— start of SOURCE EXCERPT —
- Born: March 2, 1981 (age 45) Los Angeles, California, U.S.
- Other name: Willow Geer-Alsop
- Occupation: Actress
- Years active: 1999–present
- Parent(s): Ellen Geer Peter Alsop
- Relatives: Will Geer (maternal grandfather) Herta Ware (maternal grandmother)

= Willow Geer =

American actress (born 1981)

Willow Geer (born March 2, 1981) is an American actress.

Geer was born in Los Angeles. She is a third-generation actor/actress, the daughter of actress Ellen Geer and children's musician Peter Alsop and the granddaughter of actor Will Geer (best known for his role in The Waltons as Grandpa Walton).

She worked as voice actress in the console Survival game Lost Odyssey and in the animated film Teenage Mutant Ninja Turtles.
— end of SOURCE EXCERPT —
— start of DATASET EXCERPTS —
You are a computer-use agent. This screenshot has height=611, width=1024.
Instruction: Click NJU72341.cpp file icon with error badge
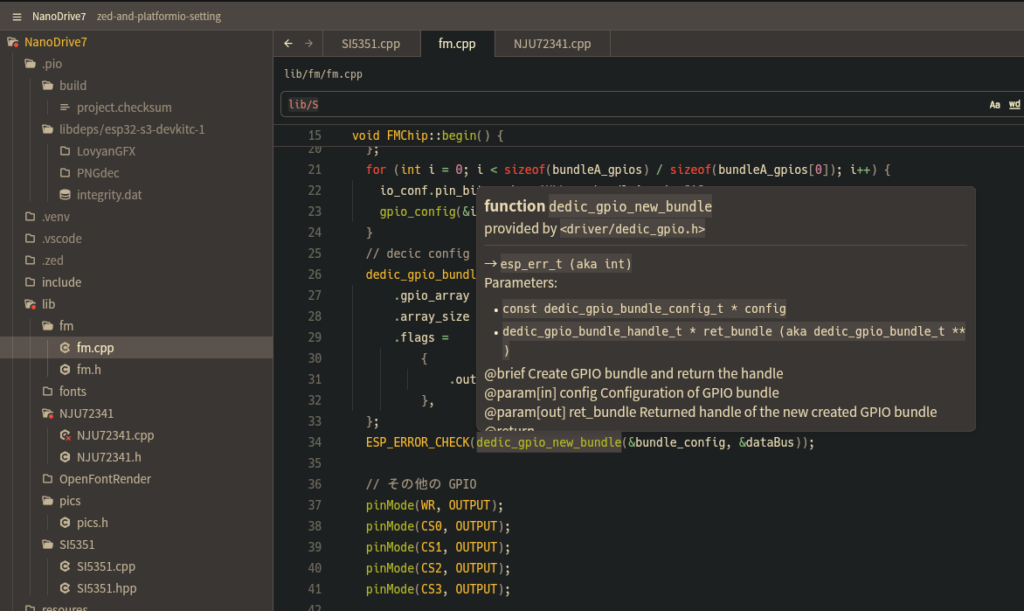pos(66,436)
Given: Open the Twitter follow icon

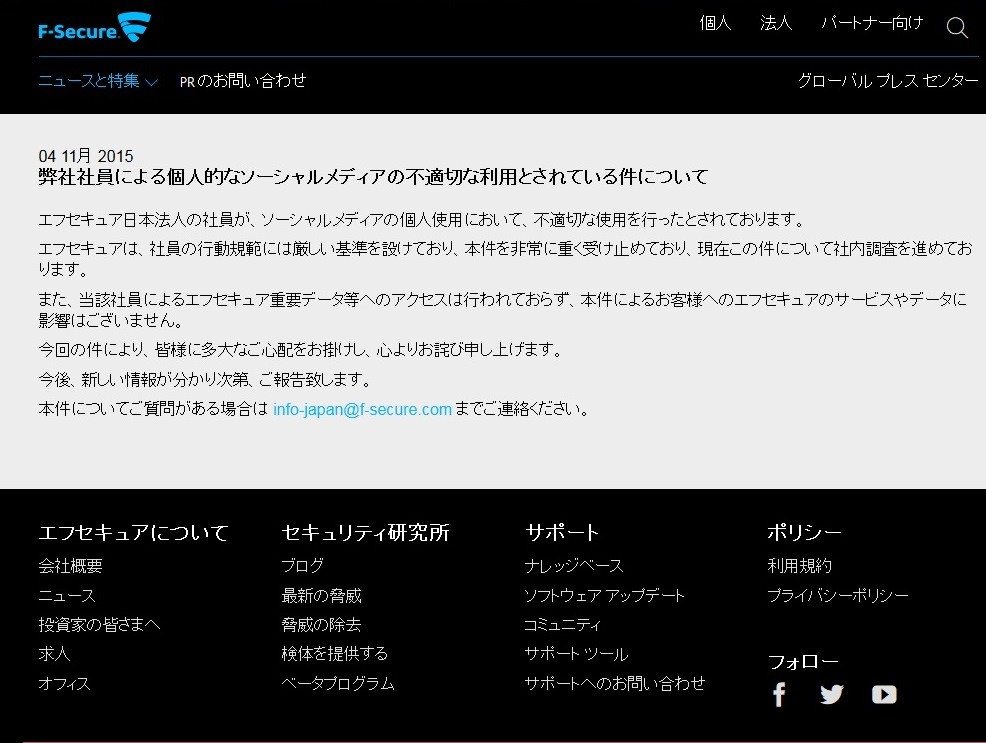Looking at the screenshot, I should (832, 694).
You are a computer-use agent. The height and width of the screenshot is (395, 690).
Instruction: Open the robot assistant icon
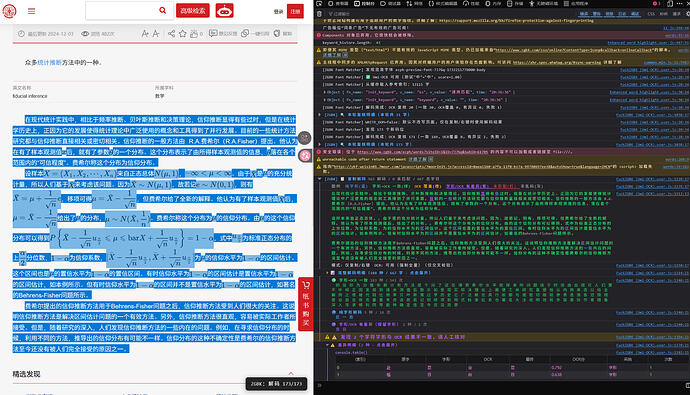[224, 11]
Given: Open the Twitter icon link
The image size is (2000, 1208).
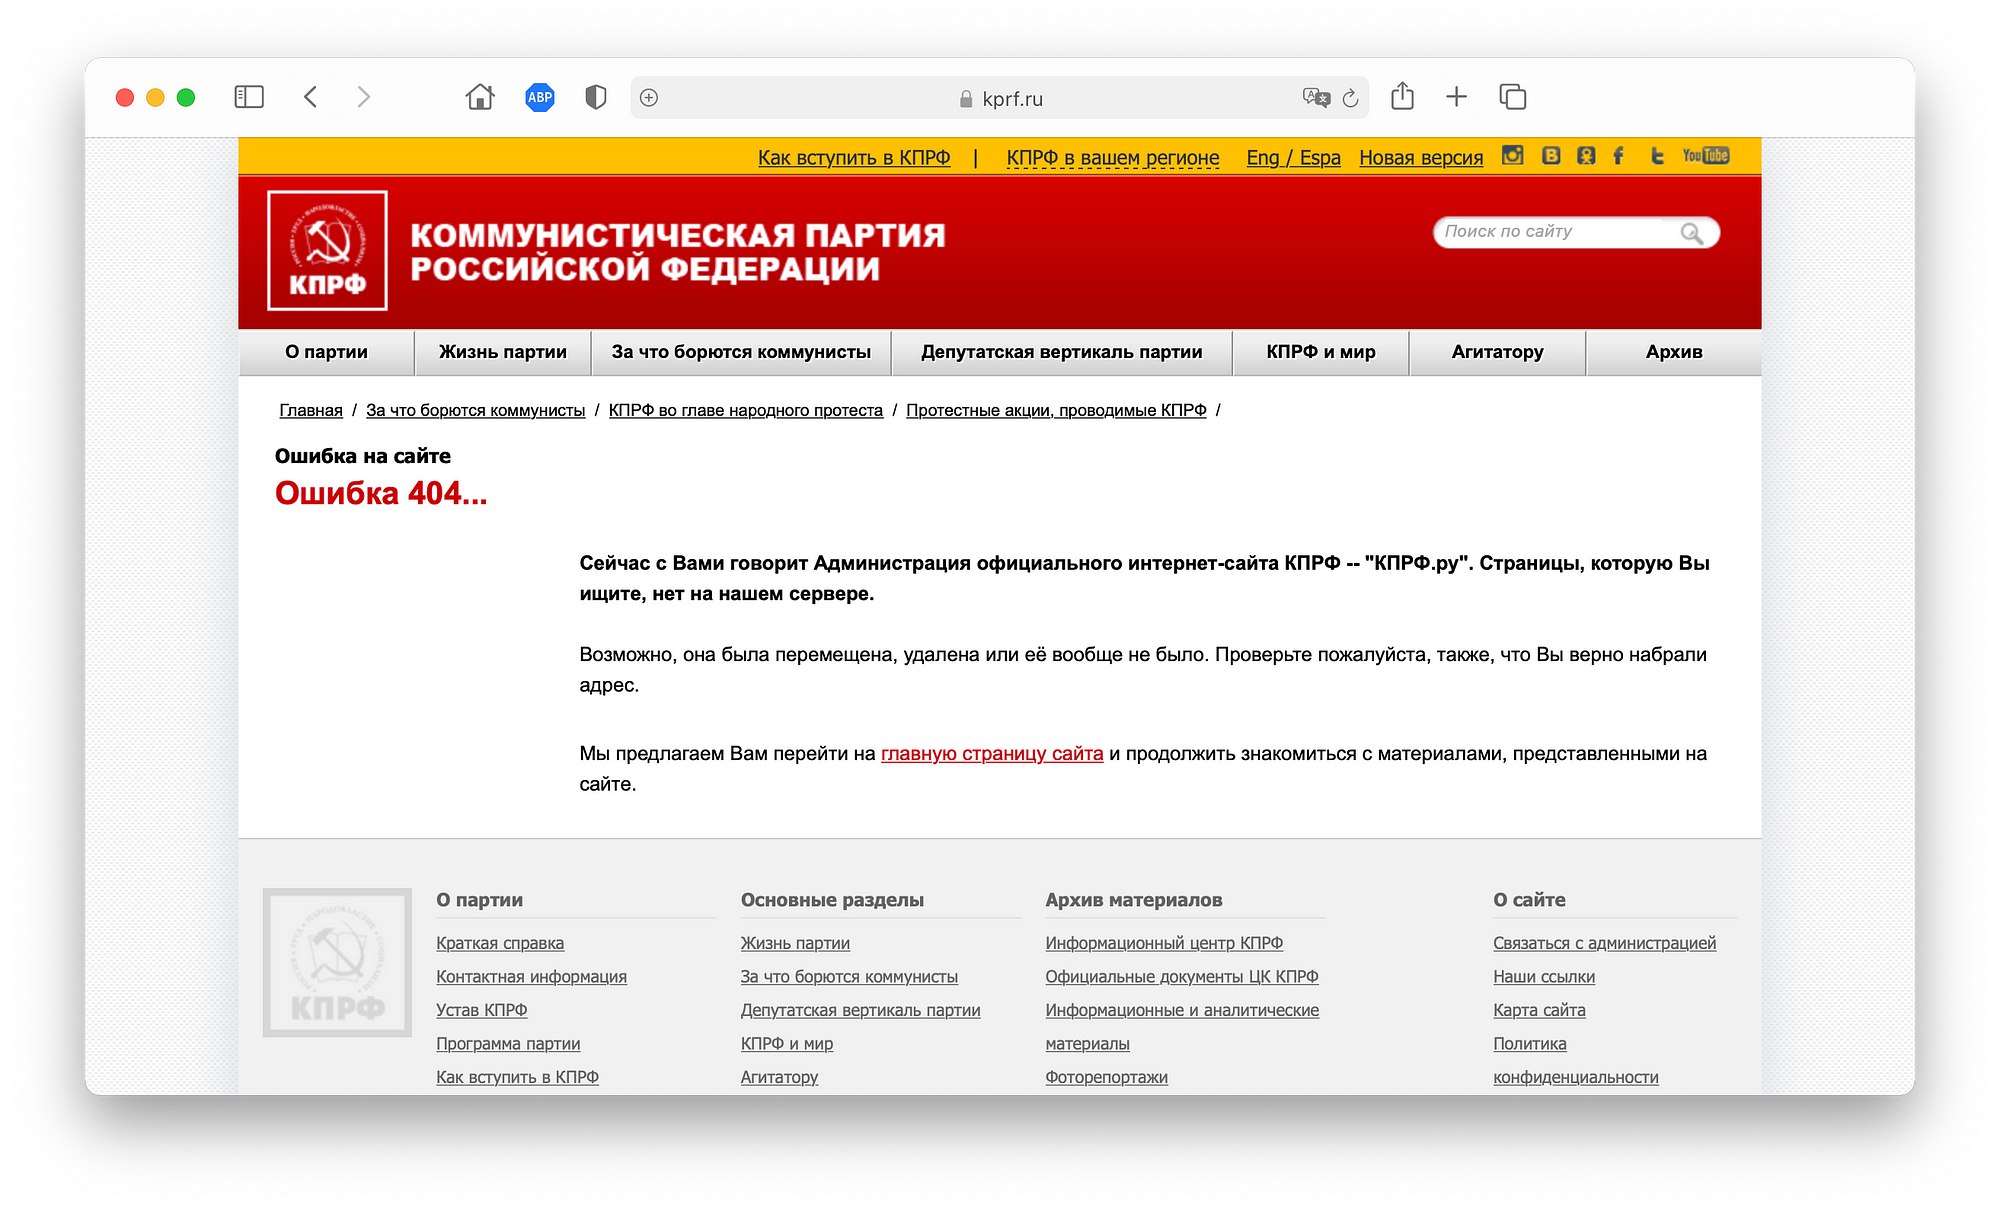Looking at the screenshot, I should click(x=1656, y=156).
— end of DATASET EXCERPTS —
» DIRECTION: According to the Willow Geer biography, for which role is her grandfather Will Geer best known?

» WORKED ANSWER: Grandpa Walton in The Waltons.